Biodegradable integrated circuit
A biodegradable integrated circuit during its dissolution in water.

Materials science researchers have invented biodegradable chips that dissolve in water and vanish inside the body. The innovation could lead to a new design paradigm for implantable electronic devices, environmental monitors, and consumer devices that the scientists call "transient electronics." In their September 28 Science paper, "A Physically Transient Form of Silicon Electronics," the researchers, who are from The University of Illinois, Tufts University, and Northwestern University, say their chips can dissolve in hours, weeks, months, or years.

John A. Rogers, Professor of Materials Science and Engineering Professor of Chemistry at the University of Illinois, Urbana-Champaign, says the work "came out of necessity" after a decade of seeking ways to make electronics the human body could resorb. "The challenge has been how to go from brittle wafers to something that naturally integrates with the soft curvilinear body," he says. "So we’ve been working with a number of materials and manufacturing challenges to bridge that gap in mechanics and form." Previously he created elastic devices that can be woven into fabrics and put on skin, but long-term biocompatibility has been a persistent barrier. "We threw up our hands and said, ‘What if we just avoided the problem entirely by making devices simply disappear?’ This broader notion of temporal transience could be a more powerful concept."

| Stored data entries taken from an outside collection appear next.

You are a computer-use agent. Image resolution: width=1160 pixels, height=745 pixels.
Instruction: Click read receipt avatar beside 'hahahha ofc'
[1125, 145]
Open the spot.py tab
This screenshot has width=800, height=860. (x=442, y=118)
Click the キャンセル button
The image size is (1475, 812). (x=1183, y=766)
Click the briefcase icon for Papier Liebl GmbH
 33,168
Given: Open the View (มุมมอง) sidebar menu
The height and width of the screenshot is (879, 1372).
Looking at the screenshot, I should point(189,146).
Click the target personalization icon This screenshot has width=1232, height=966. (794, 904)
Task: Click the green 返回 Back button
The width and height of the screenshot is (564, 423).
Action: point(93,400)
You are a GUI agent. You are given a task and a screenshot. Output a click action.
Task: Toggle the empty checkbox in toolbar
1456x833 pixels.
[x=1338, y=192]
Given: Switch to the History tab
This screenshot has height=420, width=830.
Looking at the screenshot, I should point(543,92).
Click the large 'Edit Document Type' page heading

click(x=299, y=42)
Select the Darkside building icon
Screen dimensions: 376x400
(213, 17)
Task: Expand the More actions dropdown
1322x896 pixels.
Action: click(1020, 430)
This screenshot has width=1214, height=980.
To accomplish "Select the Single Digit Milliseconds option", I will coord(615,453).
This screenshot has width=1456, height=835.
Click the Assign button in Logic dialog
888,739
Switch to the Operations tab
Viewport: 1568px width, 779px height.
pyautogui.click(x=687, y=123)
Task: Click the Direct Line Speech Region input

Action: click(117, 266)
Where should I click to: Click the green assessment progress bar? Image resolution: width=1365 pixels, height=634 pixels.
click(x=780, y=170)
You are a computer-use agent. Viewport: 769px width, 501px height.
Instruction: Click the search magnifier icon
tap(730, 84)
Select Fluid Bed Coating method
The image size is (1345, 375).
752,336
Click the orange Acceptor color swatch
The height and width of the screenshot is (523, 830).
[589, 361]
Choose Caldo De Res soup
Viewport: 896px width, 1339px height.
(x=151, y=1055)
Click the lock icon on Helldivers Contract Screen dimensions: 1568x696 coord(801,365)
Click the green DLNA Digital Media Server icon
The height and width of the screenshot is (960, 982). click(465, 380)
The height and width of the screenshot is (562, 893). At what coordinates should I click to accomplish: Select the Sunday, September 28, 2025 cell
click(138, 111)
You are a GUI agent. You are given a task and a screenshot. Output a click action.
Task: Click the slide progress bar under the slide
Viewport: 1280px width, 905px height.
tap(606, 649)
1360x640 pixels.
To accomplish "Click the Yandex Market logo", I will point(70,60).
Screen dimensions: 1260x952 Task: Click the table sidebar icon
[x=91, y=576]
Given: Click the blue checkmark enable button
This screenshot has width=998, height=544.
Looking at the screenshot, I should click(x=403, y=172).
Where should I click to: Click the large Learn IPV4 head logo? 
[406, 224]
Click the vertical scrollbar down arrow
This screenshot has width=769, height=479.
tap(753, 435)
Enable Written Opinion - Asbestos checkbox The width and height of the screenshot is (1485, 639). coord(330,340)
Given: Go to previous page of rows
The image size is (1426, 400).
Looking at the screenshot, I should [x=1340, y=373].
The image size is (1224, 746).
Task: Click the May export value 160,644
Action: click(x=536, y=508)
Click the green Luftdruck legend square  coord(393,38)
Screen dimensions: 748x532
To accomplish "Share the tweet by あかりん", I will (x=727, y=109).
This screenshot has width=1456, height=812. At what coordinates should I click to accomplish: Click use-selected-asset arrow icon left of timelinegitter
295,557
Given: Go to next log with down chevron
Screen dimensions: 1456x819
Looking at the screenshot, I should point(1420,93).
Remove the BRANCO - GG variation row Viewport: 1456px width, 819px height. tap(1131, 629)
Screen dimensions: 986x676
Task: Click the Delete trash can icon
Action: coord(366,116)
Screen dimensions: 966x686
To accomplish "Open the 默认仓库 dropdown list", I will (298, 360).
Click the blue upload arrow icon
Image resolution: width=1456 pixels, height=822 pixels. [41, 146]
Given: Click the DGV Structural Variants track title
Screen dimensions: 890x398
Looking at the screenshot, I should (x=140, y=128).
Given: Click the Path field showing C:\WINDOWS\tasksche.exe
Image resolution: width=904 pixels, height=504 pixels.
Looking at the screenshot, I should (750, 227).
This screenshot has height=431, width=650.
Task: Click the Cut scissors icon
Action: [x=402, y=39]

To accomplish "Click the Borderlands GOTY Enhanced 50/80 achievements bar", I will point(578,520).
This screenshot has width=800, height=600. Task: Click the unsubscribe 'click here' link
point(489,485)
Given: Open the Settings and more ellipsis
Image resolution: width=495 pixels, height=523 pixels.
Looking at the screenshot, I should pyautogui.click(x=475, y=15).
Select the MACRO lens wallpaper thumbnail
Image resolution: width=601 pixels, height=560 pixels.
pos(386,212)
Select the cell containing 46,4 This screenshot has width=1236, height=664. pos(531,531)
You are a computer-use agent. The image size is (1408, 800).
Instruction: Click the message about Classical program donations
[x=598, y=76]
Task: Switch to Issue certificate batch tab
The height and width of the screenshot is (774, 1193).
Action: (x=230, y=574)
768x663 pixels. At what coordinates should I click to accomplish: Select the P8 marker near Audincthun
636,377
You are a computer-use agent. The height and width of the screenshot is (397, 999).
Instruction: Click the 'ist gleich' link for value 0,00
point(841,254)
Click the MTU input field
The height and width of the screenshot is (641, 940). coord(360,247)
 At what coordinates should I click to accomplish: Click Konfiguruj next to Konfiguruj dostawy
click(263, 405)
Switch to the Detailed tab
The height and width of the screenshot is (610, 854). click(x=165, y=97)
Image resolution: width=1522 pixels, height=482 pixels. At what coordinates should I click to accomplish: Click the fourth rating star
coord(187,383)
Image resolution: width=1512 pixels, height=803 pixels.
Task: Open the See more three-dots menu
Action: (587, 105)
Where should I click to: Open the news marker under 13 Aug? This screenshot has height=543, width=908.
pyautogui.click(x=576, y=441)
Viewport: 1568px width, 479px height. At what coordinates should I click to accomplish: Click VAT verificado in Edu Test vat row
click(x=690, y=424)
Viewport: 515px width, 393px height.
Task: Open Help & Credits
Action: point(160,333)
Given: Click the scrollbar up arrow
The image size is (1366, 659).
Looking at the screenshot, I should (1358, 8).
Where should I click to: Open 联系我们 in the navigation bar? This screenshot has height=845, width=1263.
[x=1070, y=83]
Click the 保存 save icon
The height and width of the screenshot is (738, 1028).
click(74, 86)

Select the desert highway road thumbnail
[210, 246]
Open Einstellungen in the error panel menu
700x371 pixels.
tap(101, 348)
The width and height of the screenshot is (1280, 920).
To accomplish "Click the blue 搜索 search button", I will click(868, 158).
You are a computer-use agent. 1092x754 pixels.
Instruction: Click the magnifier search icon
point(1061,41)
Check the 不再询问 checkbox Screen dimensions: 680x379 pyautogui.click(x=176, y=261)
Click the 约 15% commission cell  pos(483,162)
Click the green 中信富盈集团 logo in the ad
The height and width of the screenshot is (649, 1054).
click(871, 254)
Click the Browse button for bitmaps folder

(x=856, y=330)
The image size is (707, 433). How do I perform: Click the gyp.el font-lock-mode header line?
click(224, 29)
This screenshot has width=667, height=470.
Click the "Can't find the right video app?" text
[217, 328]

Vanishing chips require certain constraints–materials that serve as a substrate, an encapsulation layer, conductor, dielectric, and semiconductor. The researchers chose magnesium oxide and very thin sheets of silicon enveloped in silk. Metal oxide was appealing because it is a nutritional supplement, and silicon is the backbone of nearly all commercial  integrated circuits. The researchers found the silicon, at 10s of nanometers wide, could still support components, and even a 64-pixel digital camera. The silk determines the time to disappear because its protein solubility in water can be "programmed" by controlling its crystallinity. (Here’s a video of the device dissolving as liquid drops off a leak.)

Although building a soluble test microprocessor required tradeoffs on performance and neither its switching speeds nor densities of integration are state-of-the-art, Rogers notes "a lot of low-hanging fruit in the implantable device space doesn’t involve pushing the performance limits, but exploits this unique transient characteristic. We’re focusing on that rather than bleeding-edge electrical performance."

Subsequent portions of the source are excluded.